Abb.: Ceres (links) und Minerva (Mitte), letztere mit dem Wappen des Fürstabtes
Weiterhin sind im Schloß Portraitgemälde aller Fürstäbte ab Johann Friedrich von Schwalbach (1606-1622) und aller Fürstbischöfe bis zur Säkularisation an den Wänden aufgehängt. Nach diesen trägt der Raum auch den Namen "Fürstensaal". Jedes dieser Gemälde hat oben auf dem üppig verzierten Rahmen das Amtswappen und auf den vier Ecken des Bilderrahmens eine 4er-Ahnenprobe. Weiterhin sind die Lebensdaten auf dem Rahmen verzeichnet. Im Einzelnen sind folgende Wappen zu sehen:
Johann Friedrich von Schwalbach (regierte 1606-1622), Fürstabt, Eltern: Johann der Jüngere von Schwalbach, Anna von Hertingshausen, Großeltern für die 4er-Ahnenprobe in den Ecken des Bilderrahmens: Konrad von Schwalbach, Anna Schenk von Nideck (Schenk von Nideggen), Johann Burchard von Hertingshausen (Hertinghausen), Itta von Steinbach (Steinebach).
Johann Bernhard Schenk zu Schweinsberg (regierte 1623-1632), Fürstabt, Eltern: Friedrich Schenk zu Schweinsberg, Binhild(is) von Schwalbach, Großeltern für die 4er-Ahnenprobe in den Ecken des Bilderrahmens, nach den Stammtafeln von Knetsch: Huprecht (Haupert) Schenk zu Schweinsberg, Ermgard von Steinbach (hier statt dessen Wallbrunn), Gernand von Schwalbach, Grete von Wallbrunn (hier statt dessen von Stockheim, Großmutter väterlicherseits der Mutter). Eine korrekte Ahnenprobe sehen wir im Vergleich im Inneren der Klosterkirche St. Maria auf dem Gewölbeschlußstein, dort taucht das schwarz-silbern geständerte Wappen der von Steinbach an der korrekten Position heraldisch rechts unten auf, und das Wappen der von Wallbrunn ist links unten angebracht, wie es sein muß.

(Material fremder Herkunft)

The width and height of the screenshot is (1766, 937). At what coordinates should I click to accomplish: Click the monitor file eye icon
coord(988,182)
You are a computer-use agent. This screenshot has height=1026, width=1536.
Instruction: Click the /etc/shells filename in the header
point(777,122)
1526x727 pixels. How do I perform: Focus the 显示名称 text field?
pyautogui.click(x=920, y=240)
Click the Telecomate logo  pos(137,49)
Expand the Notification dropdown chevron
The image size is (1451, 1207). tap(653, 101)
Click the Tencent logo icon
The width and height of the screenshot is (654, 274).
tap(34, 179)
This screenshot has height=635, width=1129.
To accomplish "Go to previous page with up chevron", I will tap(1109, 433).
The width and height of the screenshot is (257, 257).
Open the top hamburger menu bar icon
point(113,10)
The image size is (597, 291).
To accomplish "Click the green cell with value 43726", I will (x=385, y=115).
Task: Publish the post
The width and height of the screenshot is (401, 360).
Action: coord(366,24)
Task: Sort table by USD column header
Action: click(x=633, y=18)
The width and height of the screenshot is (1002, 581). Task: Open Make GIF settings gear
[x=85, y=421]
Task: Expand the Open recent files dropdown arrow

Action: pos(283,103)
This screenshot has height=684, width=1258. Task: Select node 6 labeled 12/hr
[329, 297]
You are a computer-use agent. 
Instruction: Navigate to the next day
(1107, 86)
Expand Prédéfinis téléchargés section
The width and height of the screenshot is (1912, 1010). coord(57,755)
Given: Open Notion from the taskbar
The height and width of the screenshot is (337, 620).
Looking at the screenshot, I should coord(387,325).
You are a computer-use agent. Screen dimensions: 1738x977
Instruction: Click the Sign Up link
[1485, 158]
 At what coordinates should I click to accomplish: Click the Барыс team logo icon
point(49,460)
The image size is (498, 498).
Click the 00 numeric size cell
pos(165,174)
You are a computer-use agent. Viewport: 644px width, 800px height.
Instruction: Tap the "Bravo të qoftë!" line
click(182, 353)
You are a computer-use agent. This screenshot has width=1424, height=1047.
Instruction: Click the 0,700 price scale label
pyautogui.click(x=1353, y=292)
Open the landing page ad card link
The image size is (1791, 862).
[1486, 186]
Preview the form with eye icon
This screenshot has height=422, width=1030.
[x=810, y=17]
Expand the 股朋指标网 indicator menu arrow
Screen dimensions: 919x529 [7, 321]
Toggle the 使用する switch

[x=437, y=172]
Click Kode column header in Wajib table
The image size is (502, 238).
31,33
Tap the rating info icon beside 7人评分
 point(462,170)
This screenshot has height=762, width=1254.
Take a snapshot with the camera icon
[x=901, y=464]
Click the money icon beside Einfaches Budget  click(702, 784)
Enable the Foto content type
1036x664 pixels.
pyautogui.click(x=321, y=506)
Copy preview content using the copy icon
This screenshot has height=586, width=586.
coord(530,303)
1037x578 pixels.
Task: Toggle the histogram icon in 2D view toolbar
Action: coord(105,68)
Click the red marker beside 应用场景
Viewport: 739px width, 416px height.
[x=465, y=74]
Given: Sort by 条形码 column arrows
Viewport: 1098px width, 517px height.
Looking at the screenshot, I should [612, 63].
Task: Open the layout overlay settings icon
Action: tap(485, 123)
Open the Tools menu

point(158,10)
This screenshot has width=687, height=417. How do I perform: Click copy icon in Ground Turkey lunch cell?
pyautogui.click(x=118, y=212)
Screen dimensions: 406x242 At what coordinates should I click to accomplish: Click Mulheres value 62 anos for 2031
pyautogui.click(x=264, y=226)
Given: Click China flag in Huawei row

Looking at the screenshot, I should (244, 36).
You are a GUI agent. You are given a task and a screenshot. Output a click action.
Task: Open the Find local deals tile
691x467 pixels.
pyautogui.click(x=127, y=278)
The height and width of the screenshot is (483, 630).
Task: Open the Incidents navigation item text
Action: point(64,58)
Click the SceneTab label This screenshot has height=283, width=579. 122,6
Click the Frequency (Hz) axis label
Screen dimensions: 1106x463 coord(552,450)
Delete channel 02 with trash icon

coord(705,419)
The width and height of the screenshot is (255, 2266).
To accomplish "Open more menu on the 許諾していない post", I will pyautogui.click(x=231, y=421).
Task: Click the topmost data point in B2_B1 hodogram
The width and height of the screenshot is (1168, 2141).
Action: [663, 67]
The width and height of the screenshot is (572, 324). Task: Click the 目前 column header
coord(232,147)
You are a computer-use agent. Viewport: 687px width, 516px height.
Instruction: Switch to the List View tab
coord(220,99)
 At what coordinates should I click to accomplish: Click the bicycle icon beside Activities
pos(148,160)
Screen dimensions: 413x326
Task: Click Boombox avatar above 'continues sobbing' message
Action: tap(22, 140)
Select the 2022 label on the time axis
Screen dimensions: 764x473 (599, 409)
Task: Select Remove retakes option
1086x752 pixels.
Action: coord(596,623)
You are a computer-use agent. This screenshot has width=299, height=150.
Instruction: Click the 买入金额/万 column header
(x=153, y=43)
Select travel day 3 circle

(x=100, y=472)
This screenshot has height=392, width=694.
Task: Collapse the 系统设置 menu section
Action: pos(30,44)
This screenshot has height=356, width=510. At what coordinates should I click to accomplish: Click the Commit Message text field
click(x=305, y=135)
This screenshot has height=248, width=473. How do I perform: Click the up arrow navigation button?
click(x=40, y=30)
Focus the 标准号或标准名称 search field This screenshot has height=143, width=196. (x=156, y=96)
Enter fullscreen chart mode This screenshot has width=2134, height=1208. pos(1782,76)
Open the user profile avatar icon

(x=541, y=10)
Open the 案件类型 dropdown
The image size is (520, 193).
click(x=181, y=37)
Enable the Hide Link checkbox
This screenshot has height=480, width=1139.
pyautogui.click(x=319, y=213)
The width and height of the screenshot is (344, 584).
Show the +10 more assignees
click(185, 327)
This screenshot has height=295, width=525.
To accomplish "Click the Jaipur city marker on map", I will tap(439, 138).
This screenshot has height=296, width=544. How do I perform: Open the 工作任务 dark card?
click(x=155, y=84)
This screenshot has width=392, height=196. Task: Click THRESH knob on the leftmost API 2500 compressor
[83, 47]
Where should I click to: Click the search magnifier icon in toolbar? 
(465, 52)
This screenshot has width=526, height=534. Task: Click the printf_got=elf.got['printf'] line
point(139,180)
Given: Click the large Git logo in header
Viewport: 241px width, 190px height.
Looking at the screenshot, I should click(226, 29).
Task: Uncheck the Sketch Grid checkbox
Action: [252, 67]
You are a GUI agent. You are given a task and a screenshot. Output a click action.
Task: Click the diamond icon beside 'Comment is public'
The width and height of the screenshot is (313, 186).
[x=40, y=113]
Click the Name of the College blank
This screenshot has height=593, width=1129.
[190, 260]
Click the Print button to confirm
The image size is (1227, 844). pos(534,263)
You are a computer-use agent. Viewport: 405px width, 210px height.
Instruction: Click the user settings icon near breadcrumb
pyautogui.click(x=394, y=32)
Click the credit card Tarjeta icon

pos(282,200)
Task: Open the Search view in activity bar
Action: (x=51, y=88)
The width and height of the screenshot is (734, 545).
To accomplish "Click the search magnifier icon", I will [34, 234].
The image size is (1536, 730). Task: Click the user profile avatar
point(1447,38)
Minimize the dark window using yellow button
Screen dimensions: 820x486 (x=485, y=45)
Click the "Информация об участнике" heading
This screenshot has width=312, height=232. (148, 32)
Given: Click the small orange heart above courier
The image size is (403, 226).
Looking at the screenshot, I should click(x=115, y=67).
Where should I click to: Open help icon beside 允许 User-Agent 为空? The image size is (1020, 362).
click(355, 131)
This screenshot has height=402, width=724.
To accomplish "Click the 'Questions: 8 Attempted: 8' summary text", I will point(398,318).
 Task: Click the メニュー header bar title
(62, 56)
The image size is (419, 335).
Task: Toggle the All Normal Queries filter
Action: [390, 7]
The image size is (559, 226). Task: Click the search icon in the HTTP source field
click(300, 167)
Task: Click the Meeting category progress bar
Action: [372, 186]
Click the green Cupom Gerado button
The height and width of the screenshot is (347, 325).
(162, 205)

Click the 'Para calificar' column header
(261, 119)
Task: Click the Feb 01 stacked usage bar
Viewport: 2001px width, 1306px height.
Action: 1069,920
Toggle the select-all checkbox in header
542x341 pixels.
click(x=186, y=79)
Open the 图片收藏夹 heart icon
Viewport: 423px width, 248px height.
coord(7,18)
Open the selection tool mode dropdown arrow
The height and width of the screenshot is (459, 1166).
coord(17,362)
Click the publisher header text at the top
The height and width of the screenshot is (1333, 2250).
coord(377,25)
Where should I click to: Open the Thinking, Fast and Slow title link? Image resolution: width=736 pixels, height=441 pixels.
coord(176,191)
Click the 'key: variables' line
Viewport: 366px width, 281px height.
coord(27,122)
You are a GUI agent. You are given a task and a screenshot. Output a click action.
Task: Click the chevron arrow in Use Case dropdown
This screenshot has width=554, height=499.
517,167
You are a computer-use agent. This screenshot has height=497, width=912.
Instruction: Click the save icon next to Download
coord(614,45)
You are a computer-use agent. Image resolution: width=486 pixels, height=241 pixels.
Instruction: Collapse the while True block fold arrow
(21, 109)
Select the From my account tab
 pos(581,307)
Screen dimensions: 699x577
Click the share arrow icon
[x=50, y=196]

Johann Adolf von Hoheneck (regierte 1633-1635), Fürstabt, Eltern: Johann Philipp von Hoheneck, Anna Wolf-Metternich zu Gracht, Großeltern für die 4er-Ahnenprobe in den Ecken des Bilderrahmens: Hans Wilhelm von Hoheneck, Maria von Weichs, Heinrich von Wolff-Metternich zur Gracht, Anna von Troisdorf.
Hermann Georg von Neuhof genannt Ley (regierte 1635-1644), Fürstabt, Eltern: Wilhelm von Neuhof zu Ahausen, Ursula von Hatzfeld-Wildenburg, Großeltern für die 4er-Ahnenprobe in den Ecken des Bilderrahmens: Hermann von Neuhof gen. Ley zu Ahausen, Elisabeth von Schnellenberg, Georg von Hatzfeld-Wildenburg, Ursula von Neuhof genannt Ley.
Hermann Georg von Neuhof (genannt Ley) (1635-1644), Fürstabt, Detail
Joachim Graf von Gravenegg (regierte 1644-1671), Fürstabt, Eltern: Ferdinand Reichsfreiherr von Gravenegg, Brigitta Hundbiss von Walrams, Großeltern für die 4er-Ahnenprobe in den Ecken des Bilderrahmens: Wilhelm von Gravenegg, Felicitas von Rechberg, Friedrich Hundbiss von Walrams, Anastasia Sürg von Sürgenstein.
Joachim Graf von Gravenegg (1644-1671), Fürstabt, Detail.
Kardinal Bernhard Gustav Markgraf von Baden-Durlach (regierte 1671-1677), Fürstabt, Eltern: Friedrich V. Markgraf von Baden-Durlach, Eleonore Gräfin zu Solms-Laubach, Großeltern für die 4er-Ahnenprobe in den Ecken des Bilderrahmens: Georg Friedrich Markgraf von Baden-Durlach, Juliane Ursula Wild- und Rheingräfin von Dhaun-Neufviller, Albrecht Otto I. Graf zu Solms-Laubach, Anna von Hessen-Darmstadt.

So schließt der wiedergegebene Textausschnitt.